President Donald Trump’s critics often accuse him of harboring authoritarian ambitions. Journalists and scholars have drawn parallels between his leadership style and that of strongmen abroad. Some Democrats warn that the U.S. is sliding toward autocracy – a system in which one leader holds unchecked power.

Others counter that labeling Trump an autocrat is alarmist. After all, he hasn’t suspended the Constitution, forced school children to memorize his sayings or executed his rivals, as dictators such as Augusto Pinochet, Mao Zedong and Saddam Hussein once did.

But modern autocrats don’t always resemble their 20th-century predecessors.

Instead, they project a polished image, avoid overt violence and speak the language of democracy. They wear suits, hold elections and talk about the will of the people. Rather than terrorizing citizens, many use media control and messaging to shape public opinion and promote nationalist narratives. Many gain power not through military coups but at the ballot box.

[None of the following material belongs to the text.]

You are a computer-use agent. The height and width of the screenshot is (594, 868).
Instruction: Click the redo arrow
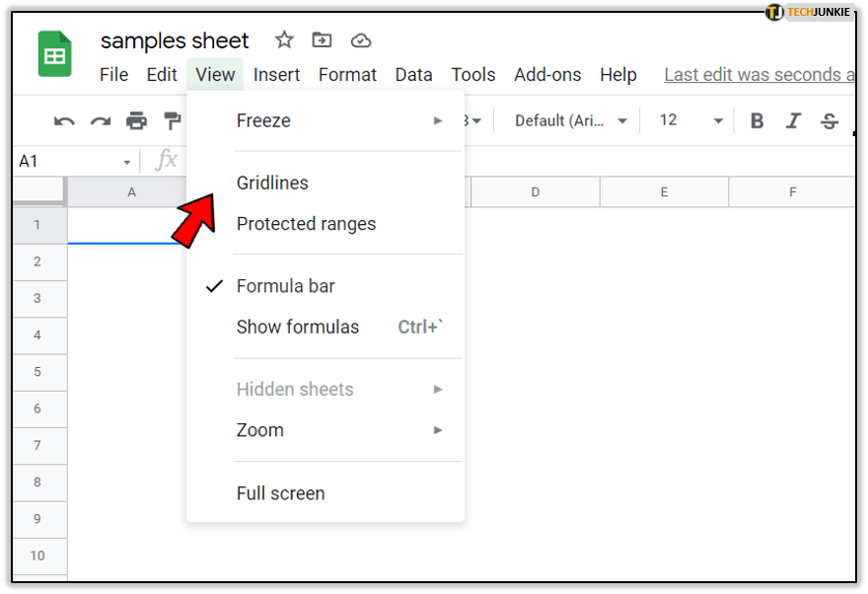pos(101,121)
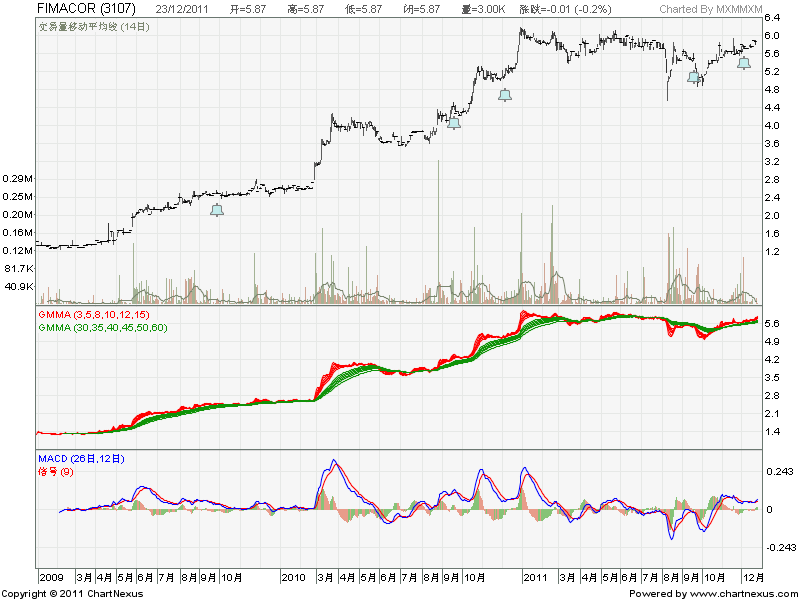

The softer power of today’s autocrats

In the early 2000s, political scientist Andreas Schedler coined the term “electoral authoritarianism” to describe regimes that hold elections without real competition. Scholars Steven Levitsky and Lucan Way use another phrase, “competitive authoritarianism,” for systems in which opposition parties exist but leaders undermine them through censorship, electoral fraud or legal manipulation.

In my own work with economist Sergei Guriev, we explore a broader strategy that modern autocrats use to gain and maintain power. We call this “informational autocracy” or “spin dictatorship.”

These leaders don’t rely on violent repression. Instead, they craft the illusion that they are competent, democratic defenders of the nation – protecting it from foreign threats or internal enemies who seek to undermine its culture or steal its wealth.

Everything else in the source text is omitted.